But I also recently opened a second Roth IRA with Robinhood because they’re offering a 1% match on contributions right now. 

Yes, you can have multiple Roth IRA accounts but the total contribution limit is still $7,000 per year (as of 2025).

That’s across all your Roth IRAs combined, not $7k per account. 

So this year, I only contributed to my Robinhood IRA to take full advantage of the match and leaving the Fidelity one untouched.

How to Actually Invest the Money

  1. Log into your Roth IRA account (Fidelity, Vanguard, Robinhood, etc.)

  2. Check where your money is currently sitting: If it’s in a money market fund like VMFXX or SPRXX, it’s not invested

  3. Search for an investment like VOO, FXAIX, SCHD

  4. Buy it (even just a few shares to start)

  5. Set up auto-investing so you’re stacking assets every month automatically

This one move can change your entire financial future.

You’re Not Behind Unless You Stay There…

If you made this mistake, don’t beat yourself up.

Most people were never taught how these accounts work.

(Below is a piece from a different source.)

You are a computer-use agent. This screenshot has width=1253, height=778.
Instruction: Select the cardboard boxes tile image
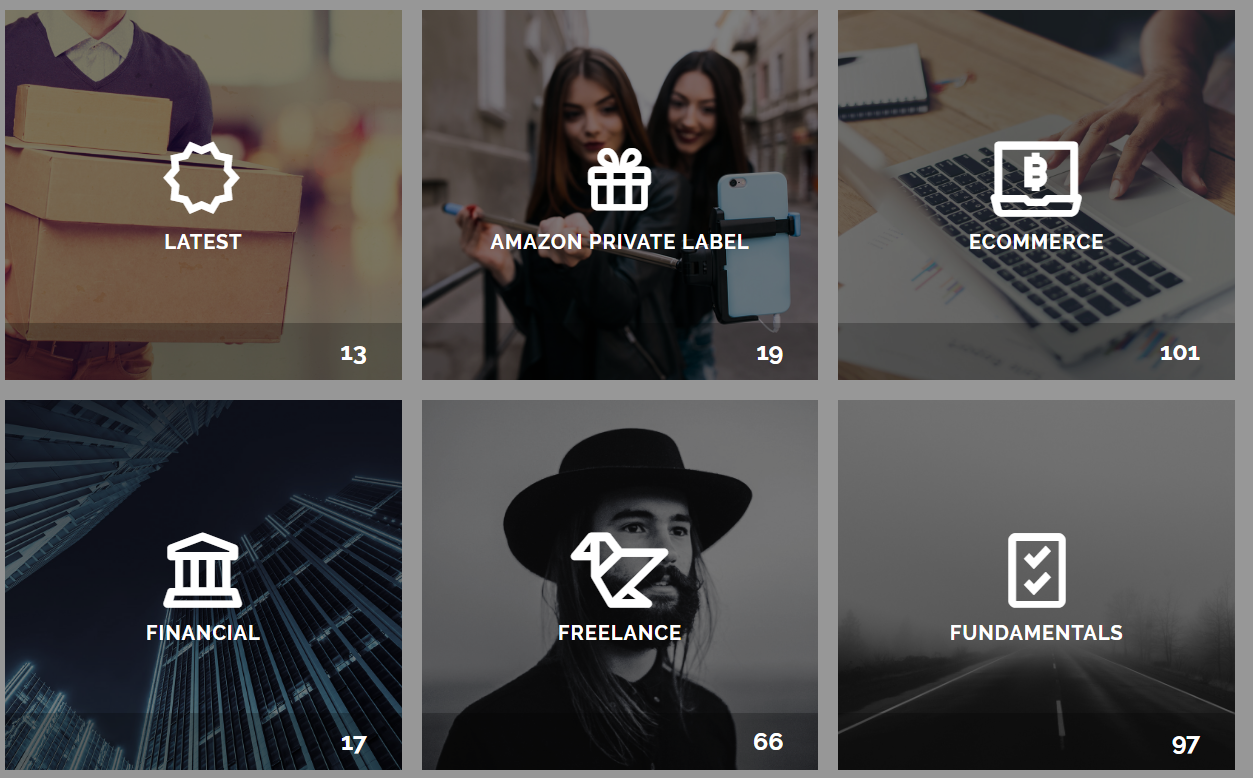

The important part is catching it.

Just don’t wait another year assuming your Roth is “doing its thing” when it’s not even in the game yet.

If you want help building your own investing system (step-by-step and beginner-friendly) that’s exactly what Money Mastery was designed to do.

You’ll learn how to invest with confidence, avoid expensive mistakes, and build wealth over time even if you’re just getting started.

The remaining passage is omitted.